## WHAT IS NEEDED
Count the lines of the items below that contain the string "Atención", treating uppercase and lowercase as different. Give only the number.

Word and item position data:

■ ■ ■ ■ ■ ■ ■

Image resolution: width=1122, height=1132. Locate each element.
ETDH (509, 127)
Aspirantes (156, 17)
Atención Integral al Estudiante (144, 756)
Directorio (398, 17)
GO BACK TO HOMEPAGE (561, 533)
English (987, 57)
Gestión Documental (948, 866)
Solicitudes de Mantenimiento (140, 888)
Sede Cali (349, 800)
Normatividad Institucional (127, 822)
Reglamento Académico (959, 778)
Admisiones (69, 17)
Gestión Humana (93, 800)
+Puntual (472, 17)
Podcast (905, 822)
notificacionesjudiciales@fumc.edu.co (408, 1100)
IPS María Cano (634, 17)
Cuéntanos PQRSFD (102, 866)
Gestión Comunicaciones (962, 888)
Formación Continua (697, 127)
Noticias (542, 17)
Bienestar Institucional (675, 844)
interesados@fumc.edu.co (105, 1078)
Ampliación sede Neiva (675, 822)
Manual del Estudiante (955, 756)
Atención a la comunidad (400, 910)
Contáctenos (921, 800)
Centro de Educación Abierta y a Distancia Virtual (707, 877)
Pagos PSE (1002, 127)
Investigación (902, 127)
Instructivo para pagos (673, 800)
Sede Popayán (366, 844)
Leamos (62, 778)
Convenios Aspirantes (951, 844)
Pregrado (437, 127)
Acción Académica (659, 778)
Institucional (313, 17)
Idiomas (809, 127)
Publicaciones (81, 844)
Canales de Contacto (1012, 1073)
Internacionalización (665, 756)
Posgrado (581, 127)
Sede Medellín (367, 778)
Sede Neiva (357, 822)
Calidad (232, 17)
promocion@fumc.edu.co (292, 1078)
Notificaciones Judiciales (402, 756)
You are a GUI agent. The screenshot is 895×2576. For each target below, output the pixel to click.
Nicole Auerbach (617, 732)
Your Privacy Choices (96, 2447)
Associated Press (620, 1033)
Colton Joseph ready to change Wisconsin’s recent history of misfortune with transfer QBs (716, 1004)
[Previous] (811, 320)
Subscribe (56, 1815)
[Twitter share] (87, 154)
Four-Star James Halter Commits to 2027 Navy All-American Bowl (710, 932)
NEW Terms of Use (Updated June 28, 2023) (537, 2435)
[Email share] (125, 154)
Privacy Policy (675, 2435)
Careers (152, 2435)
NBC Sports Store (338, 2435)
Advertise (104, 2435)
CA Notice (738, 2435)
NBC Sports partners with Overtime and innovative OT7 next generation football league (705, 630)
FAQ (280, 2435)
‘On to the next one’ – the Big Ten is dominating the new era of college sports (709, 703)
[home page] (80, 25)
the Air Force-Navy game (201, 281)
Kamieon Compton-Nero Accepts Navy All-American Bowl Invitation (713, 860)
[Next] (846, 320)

■ ■ ■ ■ ■ ■ ■

## REPLY TO THE EXERCISE
2